Instructions for the task:
Copy out the part of the forum thread below starting with "On Sep 17, 2014, at" and going on through "effects we observed.". Switch every "snaprestore" in it to "single-file restore".

Given passage:
Re: Single-file Snaprestore Causing Performance Impact?

19 Sep 2014


      Yes, a colleague started a large snaprestore (1Tb on SATA aggr) and it ended up coinciding with the full backups late on the 
weekend.  The datastore became unavailable via NFS - the 3rd shift support engineer had me on the line waiting, for an hour before I suggested we just reboot.
It was another hour before I insisted we just reboot the head and service was restored on NFS - then I revovered several VMs.
I never use snaprestore personally, it is very slow - I recommend a 10g attached rsync host to recover directly from the .snapshot dir and rsync provides throughput and progress stats and can be restarted if interrupted.
This is likely a snaprestore/NFS related bug in ontap - please let me know if you get any RCA from your perfstats!
Cheers,
Fletcher.
On Sep 17, 2014, at 6:30 PM, Ray Van Dolson rvandolson@esri.com wrote:
...
That's something we're definitely keeping in mind as we put together
our own internal RCA.  This particular box *was* quite busy with the
SATA disks in question at times oversaturated.  Perhaps our snaprestore
issue would not have reared its head absent some of that
oversaturation?  It certainly could have contributed to creating
conditions where snaprestore could cause the side effects we observed.
With that said, it did not appear that snaprestore running was
introducing new "load" -- at least from a metrics standpoint.
OnCommand graphs didn't show anything different than what I'd quantify
as typical load.  We couldn't even tell visually where snaprestore
kicked in from the graphs... based on this we initially discounted that
snaprestore could be causing the problems...
Fletcher, did your issue occur on a potentially oversaturated
environment?
Thanks for all the replies.
Ray
On Thu, Sep 18, 2014 at 01:24:26AM +0000, Parisi, Justin wrote:
...
If you are rebooting the controller, you might as well core the box. That
may help in analysis of the issue.

Stored data:
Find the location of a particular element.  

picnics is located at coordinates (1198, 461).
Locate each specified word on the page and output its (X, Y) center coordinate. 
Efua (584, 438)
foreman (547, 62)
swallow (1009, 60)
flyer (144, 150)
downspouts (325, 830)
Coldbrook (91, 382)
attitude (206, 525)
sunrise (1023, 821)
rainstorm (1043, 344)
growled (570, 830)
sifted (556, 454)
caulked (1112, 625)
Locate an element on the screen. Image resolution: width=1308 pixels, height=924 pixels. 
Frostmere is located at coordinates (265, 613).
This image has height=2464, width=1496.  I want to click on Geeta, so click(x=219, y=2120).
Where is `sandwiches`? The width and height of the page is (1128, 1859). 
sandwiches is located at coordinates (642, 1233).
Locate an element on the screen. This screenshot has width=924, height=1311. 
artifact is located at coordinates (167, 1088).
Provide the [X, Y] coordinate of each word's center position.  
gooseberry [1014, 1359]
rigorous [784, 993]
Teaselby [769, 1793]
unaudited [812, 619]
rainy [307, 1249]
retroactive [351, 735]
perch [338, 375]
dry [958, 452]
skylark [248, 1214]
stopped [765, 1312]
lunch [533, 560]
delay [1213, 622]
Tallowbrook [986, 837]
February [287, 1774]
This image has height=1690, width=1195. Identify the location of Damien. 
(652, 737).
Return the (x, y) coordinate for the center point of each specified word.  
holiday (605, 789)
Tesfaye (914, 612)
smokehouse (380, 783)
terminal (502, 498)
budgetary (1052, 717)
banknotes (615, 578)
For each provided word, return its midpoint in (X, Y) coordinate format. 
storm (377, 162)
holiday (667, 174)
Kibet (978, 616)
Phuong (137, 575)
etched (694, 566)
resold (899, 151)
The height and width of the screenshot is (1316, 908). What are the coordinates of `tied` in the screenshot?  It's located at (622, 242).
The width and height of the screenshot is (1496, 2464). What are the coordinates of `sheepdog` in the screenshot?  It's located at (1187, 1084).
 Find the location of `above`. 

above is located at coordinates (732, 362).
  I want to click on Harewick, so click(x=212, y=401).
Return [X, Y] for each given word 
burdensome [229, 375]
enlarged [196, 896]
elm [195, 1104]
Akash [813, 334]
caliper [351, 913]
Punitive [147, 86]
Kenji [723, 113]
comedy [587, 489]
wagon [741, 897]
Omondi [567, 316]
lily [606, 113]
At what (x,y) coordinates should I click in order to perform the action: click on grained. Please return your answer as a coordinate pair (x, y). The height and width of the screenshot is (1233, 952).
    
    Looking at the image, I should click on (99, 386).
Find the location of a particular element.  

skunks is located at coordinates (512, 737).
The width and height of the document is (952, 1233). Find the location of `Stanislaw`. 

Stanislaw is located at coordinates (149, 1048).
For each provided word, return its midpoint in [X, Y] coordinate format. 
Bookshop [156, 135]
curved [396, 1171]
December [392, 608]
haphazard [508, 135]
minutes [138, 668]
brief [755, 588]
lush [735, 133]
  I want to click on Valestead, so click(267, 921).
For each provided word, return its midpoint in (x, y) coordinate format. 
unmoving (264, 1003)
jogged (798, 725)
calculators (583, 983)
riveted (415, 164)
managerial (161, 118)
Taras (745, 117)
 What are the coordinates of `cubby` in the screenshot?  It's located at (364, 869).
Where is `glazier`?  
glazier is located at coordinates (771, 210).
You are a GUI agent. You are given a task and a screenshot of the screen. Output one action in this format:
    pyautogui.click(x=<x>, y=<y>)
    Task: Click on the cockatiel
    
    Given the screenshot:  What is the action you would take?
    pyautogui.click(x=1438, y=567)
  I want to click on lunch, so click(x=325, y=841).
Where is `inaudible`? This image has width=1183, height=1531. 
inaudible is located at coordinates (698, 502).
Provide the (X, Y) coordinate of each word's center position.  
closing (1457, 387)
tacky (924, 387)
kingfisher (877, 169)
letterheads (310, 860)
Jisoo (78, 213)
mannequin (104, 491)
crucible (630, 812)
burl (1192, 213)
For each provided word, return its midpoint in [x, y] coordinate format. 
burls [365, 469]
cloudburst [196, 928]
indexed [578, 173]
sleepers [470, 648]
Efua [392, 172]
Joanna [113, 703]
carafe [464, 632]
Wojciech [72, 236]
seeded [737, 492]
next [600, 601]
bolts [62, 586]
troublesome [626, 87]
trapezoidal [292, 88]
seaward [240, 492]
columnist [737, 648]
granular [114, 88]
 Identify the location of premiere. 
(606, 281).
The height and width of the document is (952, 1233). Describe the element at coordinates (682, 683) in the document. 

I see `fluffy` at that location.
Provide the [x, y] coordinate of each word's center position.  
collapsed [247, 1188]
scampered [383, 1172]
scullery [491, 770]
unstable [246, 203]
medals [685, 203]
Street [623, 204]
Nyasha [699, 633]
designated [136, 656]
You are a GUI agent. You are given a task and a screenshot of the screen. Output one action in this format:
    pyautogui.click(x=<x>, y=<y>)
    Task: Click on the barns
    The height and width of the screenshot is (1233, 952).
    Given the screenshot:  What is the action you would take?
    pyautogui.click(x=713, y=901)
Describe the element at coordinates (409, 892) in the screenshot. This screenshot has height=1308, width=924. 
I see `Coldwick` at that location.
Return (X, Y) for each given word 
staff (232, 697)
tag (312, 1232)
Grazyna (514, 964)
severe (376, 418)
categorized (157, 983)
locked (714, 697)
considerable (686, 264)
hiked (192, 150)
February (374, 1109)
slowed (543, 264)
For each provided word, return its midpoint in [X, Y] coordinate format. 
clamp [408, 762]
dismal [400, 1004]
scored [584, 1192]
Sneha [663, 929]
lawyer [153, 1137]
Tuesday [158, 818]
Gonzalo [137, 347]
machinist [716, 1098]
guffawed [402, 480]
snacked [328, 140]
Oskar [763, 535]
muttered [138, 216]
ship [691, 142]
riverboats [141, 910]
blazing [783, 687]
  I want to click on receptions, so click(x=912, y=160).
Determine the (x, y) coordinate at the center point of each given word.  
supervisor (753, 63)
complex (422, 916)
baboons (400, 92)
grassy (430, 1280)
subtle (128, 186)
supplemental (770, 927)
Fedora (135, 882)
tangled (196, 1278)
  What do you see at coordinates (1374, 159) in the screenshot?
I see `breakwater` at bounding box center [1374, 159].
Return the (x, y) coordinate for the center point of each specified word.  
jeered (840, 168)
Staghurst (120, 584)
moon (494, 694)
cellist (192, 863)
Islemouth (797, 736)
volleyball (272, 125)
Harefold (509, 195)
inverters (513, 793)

Correct response:
On Sep 17, 2014, at 6:30 PM, Ray Van Dolson rvandolson@esri.com wrote:
...
That's something we're definitely keeping in mind as we put together
our own internal RCA.  This particular box *was* quite busy with the
SATA disks in question at times oversaturated.  Perhaps our single-file restore
issue would not have reared its head absent some of that
oversaturation?  It certainly could have contributed to creating
conditions where single-file restore could cause the side effects we observed.